On Durango’s Animas River Trail just south of Rotary Park near downtown, two women with almost realistic, life-sized chicken hats roll by on antique bicycles, wearing feathered scarves with tails that float behind them in the breeze. Toy rockets launch from the park and jet into the sky. Sounds of the Animas River and leaves on swaying branches meet.
They are riding for education. Riding for awareness. Riding for fun. All are riding, walking or running as part of the 16th annual Durango AIDS Benefit 2013.
Deb Nielsen, the event organizer, said she wanted to find a way to get the community more involved.
“It used to be a banquet, a show and a silent auction, a sort of an evening event, but we felt we weren’t reaching out to the community as much as we wanted,” she said. “So, we’ve been planning this for a year now.

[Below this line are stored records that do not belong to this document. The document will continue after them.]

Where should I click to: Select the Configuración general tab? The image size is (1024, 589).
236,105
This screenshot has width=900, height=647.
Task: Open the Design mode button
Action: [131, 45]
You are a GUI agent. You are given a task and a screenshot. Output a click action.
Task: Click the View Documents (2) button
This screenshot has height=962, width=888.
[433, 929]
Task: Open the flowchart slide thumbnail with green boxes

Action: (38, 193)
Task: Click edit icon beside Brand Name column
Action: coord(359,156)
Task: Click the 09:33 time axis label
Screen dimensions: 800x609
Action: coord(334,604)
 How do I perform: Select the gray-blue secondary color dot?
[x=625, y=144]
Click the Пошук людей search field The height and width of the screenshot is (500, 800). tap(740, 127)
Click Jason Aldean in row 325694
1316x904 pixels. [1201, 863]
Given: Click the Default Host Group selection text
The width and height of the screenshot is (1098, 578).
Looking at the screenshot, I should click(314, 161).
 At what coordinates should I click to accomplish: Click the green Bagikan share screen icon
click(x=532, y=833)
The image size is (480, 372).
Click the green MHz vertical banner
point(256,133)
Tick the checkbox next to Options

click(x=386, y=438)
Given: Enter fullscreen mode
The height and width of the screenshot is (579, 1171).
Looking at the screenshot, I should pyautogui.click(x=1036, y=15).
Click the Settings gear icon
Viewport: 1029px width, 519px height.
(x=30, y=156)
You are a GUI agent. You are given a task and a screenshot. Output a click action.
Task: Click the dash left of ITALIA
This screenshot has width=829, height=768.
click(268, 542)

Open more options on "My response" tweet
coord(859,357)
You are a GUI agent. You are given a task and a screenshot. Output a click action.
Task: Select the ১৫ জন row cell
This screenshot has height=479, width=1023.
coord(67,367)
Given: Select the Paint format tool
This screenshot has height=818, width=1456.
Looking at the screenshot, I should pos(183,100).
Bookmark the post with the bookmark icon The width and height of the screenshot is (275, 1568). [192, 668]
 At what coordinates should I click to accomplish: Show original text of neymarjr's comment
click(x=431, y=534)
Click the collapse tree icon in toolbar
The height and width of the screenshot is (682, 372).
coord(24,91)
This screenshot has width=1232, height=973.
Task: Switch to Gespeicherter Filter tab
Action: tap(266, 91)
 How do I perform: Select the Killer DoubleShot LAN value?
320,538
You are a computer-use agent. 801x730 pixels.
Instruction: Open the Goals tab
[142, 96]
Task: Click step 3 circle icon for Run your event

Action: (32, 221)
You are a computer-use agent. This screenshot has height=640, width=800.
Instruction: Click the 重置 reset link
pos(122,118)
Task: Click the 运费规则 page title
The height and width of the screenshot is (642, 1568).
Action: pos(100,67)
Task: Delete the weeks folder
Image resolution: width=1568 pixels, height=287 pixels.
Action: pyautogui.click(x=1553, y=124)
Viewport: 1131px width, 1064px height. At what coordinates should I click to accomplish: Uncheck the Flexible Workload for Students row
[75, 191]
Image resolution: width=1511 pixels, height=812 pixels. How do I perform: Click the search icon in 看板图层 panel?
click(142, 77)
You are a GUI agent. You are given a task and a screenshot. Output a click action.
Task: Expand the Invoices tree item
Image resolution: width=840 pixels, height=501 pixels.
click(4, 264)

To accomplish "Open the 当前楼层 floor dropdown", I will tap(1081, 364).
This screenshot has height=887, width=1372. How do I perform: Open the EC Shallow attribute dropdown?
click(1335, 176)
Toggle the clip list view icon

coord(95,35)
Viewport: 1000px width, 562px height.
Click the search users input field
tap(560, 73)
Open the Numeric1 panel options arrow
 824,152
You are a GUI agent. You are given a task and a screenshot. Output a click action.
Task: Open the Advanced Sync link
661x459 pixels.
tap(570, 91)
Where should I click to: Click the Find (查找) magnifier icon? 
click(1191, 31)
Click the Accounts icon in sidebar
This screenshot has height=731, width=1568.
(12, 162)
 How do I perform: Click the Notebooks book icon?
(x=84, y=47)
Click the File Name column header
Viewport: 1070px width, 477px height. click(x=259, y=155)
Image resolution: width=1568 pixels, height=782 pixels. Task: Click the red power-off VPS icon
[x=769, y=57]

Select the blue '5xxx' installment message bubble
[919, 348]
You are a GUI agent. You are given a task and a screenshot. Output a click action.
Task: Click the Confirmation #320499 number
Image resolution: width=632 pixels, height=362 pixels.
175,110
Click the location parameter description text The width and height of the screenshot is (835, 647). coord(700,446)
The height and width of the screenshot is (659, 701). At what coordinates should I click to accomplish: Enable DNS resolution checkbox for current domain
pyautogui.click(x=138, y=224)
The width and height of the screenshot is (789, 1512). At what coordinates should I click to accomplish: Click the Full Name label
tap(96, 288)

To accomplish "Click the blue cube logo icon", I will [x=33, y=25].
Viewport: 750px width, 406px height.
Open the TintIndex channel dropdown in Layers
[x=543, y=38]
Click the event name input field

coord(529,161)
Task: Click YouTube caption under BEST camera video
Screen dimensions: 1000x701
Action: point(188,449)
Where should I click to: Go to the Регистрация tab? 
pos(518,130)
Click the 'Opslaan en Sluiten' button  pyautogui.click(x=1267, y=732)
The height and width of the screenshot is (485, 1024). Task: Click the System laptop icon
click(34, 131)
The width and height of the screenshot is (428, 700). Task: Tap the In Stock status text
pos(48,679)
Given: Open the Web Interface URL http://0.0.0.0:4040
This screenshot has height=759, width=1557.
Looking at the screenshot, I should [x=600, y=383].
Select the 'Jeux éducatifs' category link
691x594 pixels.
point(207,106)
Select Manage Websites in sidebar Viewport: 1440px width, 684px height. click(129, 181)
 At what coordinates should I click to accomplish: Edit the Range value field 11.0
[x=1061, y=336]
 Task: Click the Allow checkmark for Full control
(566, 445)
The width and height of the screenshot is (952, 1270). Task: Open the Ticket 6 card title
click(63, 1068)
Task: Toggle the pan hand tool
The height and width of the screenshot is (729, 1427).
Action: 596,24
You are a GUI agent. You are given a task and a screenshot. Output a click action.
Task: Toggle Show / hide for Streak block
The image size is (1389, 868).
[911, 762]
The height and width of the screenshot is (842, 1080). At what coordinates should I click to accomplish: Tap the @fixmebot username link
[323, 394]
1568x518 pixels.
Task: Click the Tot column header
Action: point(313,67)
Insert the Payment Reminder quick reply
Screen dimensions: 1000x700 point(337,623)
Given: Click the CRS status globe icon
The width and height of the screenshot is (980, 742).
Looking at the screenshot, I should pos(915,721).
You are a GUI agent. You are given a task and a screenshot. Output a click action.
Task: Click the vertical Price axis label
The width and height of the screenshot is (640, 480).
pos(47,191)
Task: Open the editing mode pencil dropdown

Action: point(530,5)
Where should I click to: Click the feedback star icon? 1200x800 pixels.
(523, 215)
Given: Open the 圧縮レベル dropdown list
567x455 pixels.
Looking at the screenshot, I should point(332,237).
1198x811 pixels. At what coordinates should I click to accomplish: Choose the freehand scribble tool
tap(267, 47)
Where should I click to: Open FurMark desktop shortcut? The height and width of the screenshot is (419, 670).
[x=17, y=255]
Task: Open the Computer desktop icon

Now we have runners, walkers, bikers and families.”
Saturday’s event at Rotary Park included a 1.6-mile family run/walk, a 6-kilometer run/walk and a 4- or 8-mile ride for cyclists on the river trail.
Participants also had a chance to see a portion of the AIDS Memorial Quilt Project, which is on display at Durango Public Library through Sept. 22. The project, which was started in 1987 by friends and families who made a quilt to list the names of those dear to them lost to the disease, has grown to become a symbol of the battle against acquired immune deficiency syndrome and the human immunodeficiency virus that causes it.
Today, the quilt is composed of 48,000 individual, 3-by-6-foot panels and weighs more than 54 tons, according to AIDSquilt.org. Assembled in full only five times in its history, portions of the quilt are displayed across the country.
All are powerful, and some panels from the quilt hit close to home – Vail, Colorado Springs, even closer.
“It’s among the largest pieces of folk art in the world,” Nielsen said.“You can see one that’s from Durango.”
According to the Centers for Disease Control and Prevention and the government website Colorado.gov, 1.1 million Americans are living with HIV or AIDS. In Colorado, there are more than 17,000 cases of HIV, and more than half of those are in Denver County.
One in five infected people are not aware they carry the virus.
Brien Webster is a medical case manager for Western Colorado AIDS Project and was present in the park to show his support for the benefit. He said Colorado AIDS Project promotes education and prevention programs across the state.
“We try to really promote a better understanding,” he said. “(We) try to encourage local support for people with HIV and for educating the communities. We help the individual, and that assistance goes anywhere from financial assistance to utility bills.”
Webster said he wants to empower those living with HIV.
“We’re here to support them so they can manage it – it doesn’t manage them,” he said.
In the park, bow ties and suspenders were common attire. Barbara Balaguer Blundell and Charlotte Overby were comfortable in their chicken hats, calling themselves “biker chicks.”
Blundell said the event is designed to reach everyone in Durango and beyond. She is the board chairwoman for Four Corners Gay and Lesbian Alliance for Diversity, which hosts the annual benefit. She said awareness of AIDS and HIV is crucial.
“We’ve structured it as bike/walk/run for the whole family, because it can affect everyone,” she said. “The costumes are a way to bring awareness but also to have fun while we’re fundraising. It’s really just a way to promote a healthy, active lifestyle.”
Overby is new to Durango. She said she enjoyed rasing money for a good cause while helping to remind people of a sobering disease.
“It’s an excellent community event to be a part (of), and it’s something that is far-reaching that you can have fun with, but it’s a serious issue, and it’s something that we can all do in our own way,” she said.
Near the end of the event, Nielsen led a moment of silence for those near and far who lost their lives to AIDS and those affected by the disease.
Afterward, during the onset of a sun drenched afternoon, Greg Weiss addressed the crowd.
“I was in New York in the ’80s and saw the impact this disease had on people,” Weiss said. “It’s all about the education. HIV still exists.”
Kathy Hall shared her own emotional words.
“I’m here in memory of my brother, Michael. He died 15 years ago, and we miss him dearly. We’re just honored to remember him today,” she said.
The tradition of reading of the names from the AIDS quilt will take place at 3:30 p.m. today at Durango Public Library, 1900 East Third Ave.